Cosa accadrebbe se ad una volontà impregnata di umanesimo rampante unissimo una ferma presa di posizione contro il turco, reo di aver abbattuto l’antico baluardo romano di Costantinopoli e di essersi auto-dichiarato (con merito, n.d.r.) autorità insormontabile “per le cose di Levante“, citando le parole dei legati genovesi nelle isole egee? Ve lo dico io cosa accade: si punta all’insperata riconquista della metropoli affacciata sul Bosforo. Alla regia del piano vi sono Lampo Birago e Papa Niccolò V. Potrebbe sembrare una fandonia e invece no, è tutto vero.
Prima di vedere cosa fanno e come pensano, cerchiamo di capire chi sono. Lampo Birago è un umanista milanese del XV secolo che la storiografia ha riscoperto solo di recente. Egli, come molti altri suoi coevi, predicò un’ideale riconquista cristiana della città simbolo d’Oriente per rivendicare una presunta liberazione del sapere greco. Dico “presunta” perché gli Ottomani non fecero nulla per criptare questa sapienza, anzi, caso mai l’accrebbero attraverso la critica propria di grandissimi intellettuali musulmani.

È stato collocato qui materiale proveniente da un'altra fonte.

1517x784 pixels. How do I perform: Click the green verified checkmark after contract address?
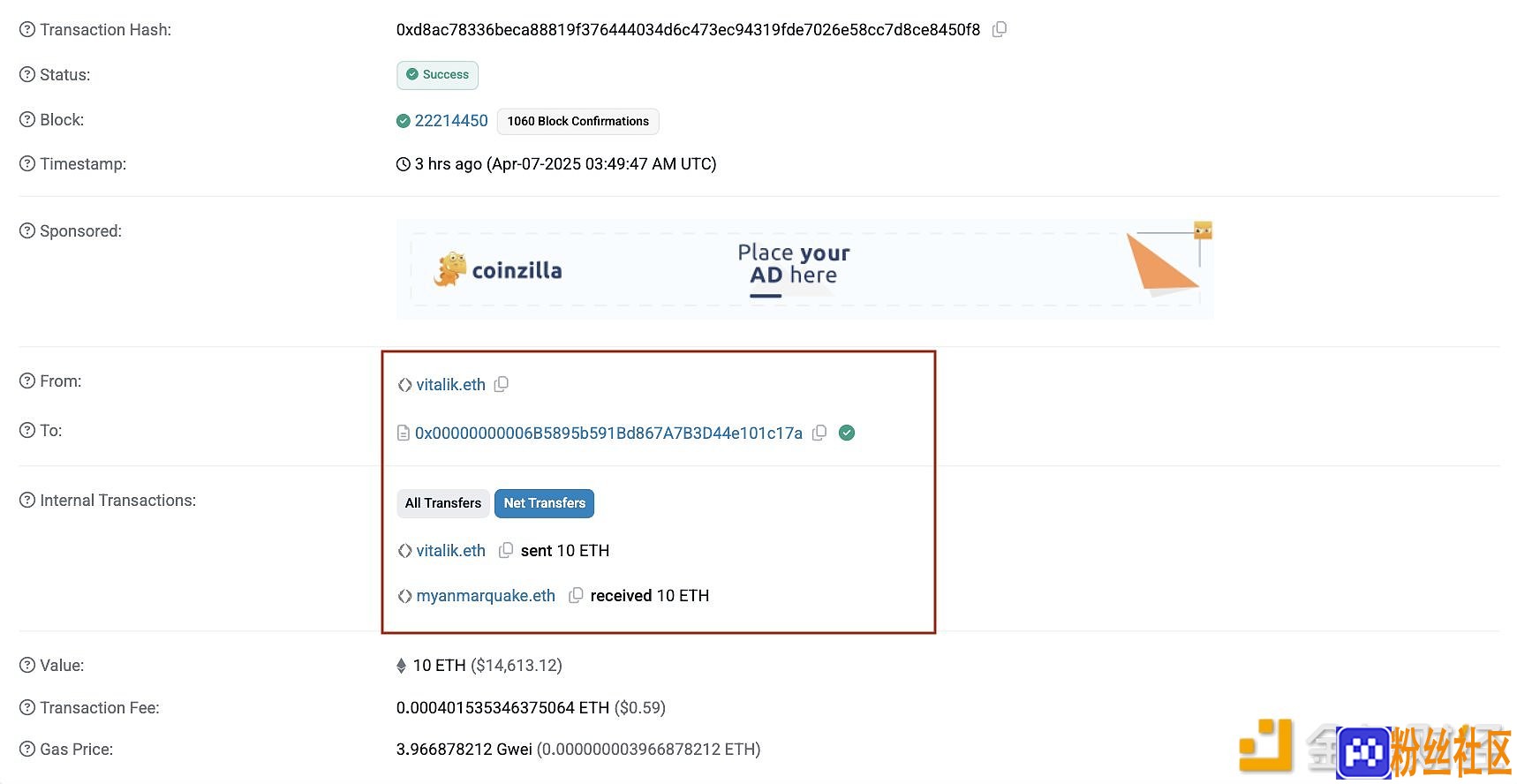point(847,433)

Ma per quel che deve interessarci, Lampugnino della famiglia Biraghi – abbreviato Lampo Birago – è convinto fino al midollo della centralità del ruolo italiano (accezione territoriale, non nazionale) nella liberazione di Costantinopoli. Nel suo Strategicon Adversus Turcos egli esplicita un vero e proprio piano per porre in essere la riconquista. Questa deve passare per le spade di un forte esercito a comando papale. D’altronde al soglio pontificio allora siede Niccolò V (in carica dal 1447 al 1455), il quale soffre e non poco la caduta di Bisanzio. Il malessere è talmente lacerante che indice una Crociata contro il turco; la proposta non trova chissà quale seguito, se non quello di Lampo Birago. Ed ecco che gli interessi convergono, dando vita ad un piano più ambiguo che assurdo.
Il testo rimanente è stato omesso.